Za
najważniejsze dzieło Marksa uważa się Kapitał.
Zdaje się, że wyjątkowo narodowość kapitału jest bez znaczenia, bo przy okazji
polskich świąt narodowych nad Kauflandem
załopotały polskie flagi. Już bez uszczypliwości warto stwierdzić, że flagi powiewające
nad prywatnymi przedsiębiorstwami to bardzo miły akcent, zaś te zawieszone w
urzędzie nie robią już takiego wrażenia. Wiszą i tyle, bo tak powinno być.

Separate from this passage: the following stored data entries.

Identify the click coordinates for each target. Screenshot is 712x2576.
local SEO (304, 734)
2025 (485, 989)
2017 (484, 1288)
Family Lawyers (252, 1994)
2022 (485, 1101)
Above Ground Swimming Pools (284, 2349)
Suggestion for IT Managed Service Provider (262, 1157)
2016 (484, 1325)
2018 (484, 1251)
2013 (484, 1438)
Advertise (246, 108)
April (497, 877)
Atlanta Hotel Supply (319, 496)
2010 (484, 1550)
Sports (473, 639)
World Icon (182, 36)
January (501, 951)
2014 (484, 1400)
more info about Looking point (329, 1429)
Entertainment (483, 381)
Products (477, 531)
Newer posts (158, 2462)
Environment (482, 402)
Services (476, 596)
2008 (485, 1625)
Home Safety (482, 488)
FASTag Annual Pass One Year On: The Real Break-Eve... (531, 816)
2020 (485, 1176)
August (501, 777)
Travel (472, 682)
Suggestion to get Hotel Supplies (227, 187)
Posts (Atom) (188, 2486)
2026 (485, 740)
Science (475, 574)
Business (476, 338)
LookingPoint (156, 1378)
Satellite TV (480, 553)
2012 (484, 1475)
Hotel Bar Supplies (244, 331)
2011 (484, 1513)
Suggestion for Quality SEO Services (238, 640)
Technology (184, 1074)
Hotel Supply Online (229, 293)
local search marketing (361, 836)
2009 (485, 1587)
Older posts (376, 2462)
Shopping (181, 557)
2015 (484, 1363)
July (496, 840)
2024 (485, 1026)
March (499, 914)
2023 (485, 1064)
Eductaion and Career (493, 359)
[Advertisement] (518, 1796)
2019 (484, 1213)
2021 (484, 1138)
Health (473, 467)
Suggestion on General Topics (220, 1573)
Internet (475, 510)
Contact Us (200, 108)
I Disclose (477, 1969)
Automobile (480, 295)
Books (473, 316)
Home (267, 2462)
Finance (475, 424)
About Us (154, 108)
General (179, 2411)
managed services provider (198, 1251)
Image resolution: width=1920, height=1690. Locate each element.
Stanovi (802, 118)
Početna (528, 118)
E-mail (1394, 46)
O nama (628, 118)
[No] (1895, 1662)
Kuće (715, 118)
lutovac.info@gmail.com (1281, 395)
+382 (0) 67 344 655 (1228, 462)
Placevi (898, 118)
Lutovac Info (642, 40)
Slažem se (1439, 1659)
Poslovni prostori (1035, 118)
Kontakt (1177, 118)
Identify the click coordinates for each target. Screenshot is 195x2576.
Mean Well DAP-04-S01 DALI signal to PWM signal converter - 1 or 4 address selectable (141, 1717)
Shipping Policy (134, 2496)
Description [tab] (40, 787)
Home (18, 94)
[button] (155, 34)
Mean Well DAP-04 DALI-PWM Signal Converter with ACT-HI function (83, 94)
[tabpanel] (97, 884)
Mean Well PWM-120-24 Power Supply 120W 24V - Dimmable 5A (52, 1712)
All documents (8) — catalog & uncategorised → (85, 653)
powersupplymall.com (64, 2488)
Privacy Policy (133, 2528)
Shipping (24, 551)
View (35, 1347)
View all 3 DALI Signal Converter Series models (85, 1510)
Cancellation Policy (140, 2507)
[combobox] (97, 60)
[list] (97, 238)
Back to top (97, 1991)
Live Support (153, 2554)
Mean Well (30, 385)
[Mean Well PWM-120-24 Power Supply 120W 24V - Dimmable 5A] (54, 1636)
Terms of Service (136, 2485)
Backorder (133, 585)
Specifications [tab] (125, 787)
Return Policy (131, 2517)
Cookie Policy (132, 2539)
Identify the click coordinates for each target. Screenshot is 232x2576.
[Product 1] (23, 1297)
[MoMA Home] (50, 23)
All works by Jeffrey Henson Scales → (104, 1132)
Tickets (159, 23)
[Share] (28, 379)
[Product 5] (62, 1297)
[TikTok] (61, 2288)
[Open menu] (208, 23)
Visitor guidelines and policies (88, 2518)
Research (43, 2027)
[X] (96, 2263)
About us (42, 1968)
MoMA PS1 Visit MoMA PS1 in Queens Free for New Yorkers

Prywatne inicjatywy sugerują własną, nieprzymuszoną wolę, która doprawdy jest
godna pochwały. Mimo to, nieprzychylni jakimkolwiek patriotycznym symbolom i
tak będą szukać dziury w całym.
Cieszyńskie
obchody Święta Narodowego Trzeciego Maja przebiegły jak co roku. Parafrazując
tekst jednej z piosenek Kultu, trasa
bardzo dobrze znana od jednego pomnika do pomnika. Kwiaty w narodowych barwach piętrzyły się,
zaś kolejne przemowy lokalnych notabli budowały coraz to wyże kondygnacje wieży patosu. Niektórzy przypuszczają,
że to gesty pełne cynizmu mające wzbudzić w nas miłość do władzy. Kogóż to
obchodzi, co studiowali politycy – Sun Tzu, Tudykidesa, Machiavellego, czy etykietę
z butelki po domestosie? Wierzę, że przynajmniej część z nich uczestniczy w
obchodach świąt narodowych, ponieważ tak czują, a nie z wyrachowania.
Kiedy
uroczyste przemarsze zapadły nam już w pamięć niczym widok cieszyńskich mażoretek,
przenieśmy się do świata wirtualnego, żeby nie rzec urojonego. Chętnie
obserwuję różne trendy w świecie mediów społecznościowych. Jedne zachwalam,
inne zaś ganię. W ostatnim czasie modne stały się nakładki na zdjęcia profilowe. Wśród nich prym
wiedzie – Jestem za delegalizacją ONR.
W czasie majówki żadnego ONR-owca nie uświadczyłem. Co to za życie? Same
małżeństwa z dziećmi i seniorzy. Taki ONR-owiec to chyba istny rara avis,
gatunek zupełnie niewystępujący na Śląsku Cieszyńskim. Gdybyście jednak chcieli,
Drodzy czytelnicy, taki zobaczyć, należałoby wynająć Pampaliniego łowcę zwierząt albo wybrać się do Warszawy. W tej
Warszawie to zawsze wszystko jest inaczej.